Why pre-construction is the critical window
Technology is the only trade where a decision deferred can become physically impossible later without opening finished walls. Once drywall is up and millwork is in, adding a conduit run or relocating a backbox stops being a line item and becomes a remodel. Everything on this checklist is cheap on paper and ruinous after the fact.
Infrastructure to settle before rough-in
Conduit and pathways for current and future cabling. Structured cabling home-runs to a properly located, ventilated equipment space. Backbox locations for keypads, displays, and speakers, coordinated with the electrician's plan. Power for racks, displays, and shades where it's actually needed. Network capacity sized to everything that will ride on it.

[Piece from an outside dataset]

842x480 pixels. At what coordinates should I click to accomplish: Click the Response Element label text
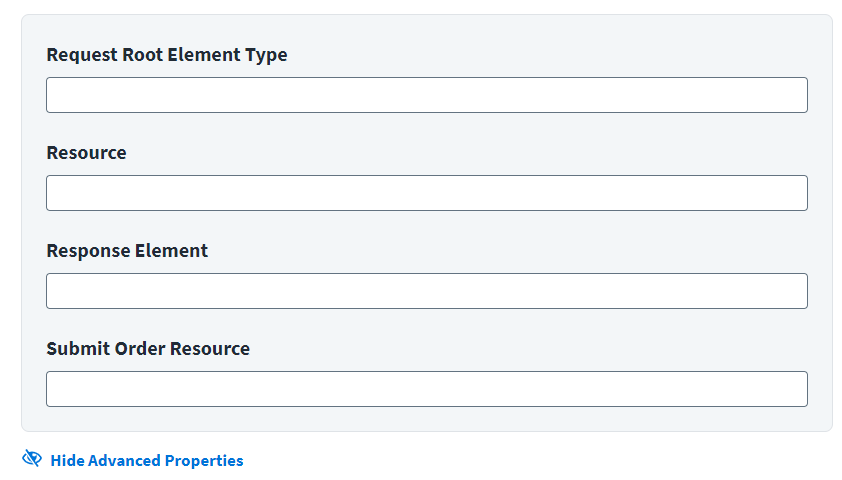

Coordination that has to happen on paper
Low-voltage locations belong on the architect's drawings, not in an integrator's head. Keypad placements must reconcile with the lighting design and the interior elevations. Shade pockets and millwork details need to account for motors and wiring. The equipment room needs to exist in the floor plan with real dimensions and ventilation.
Who owns the coordination
On most projects, no single party owns the technology scope before construction — which is why it falls through the cracks. An independent consultant or owner's representative documents it, distributes it to every trade, and verifies the rough-in before the walls close, so finish-stage surprises simply don't happen.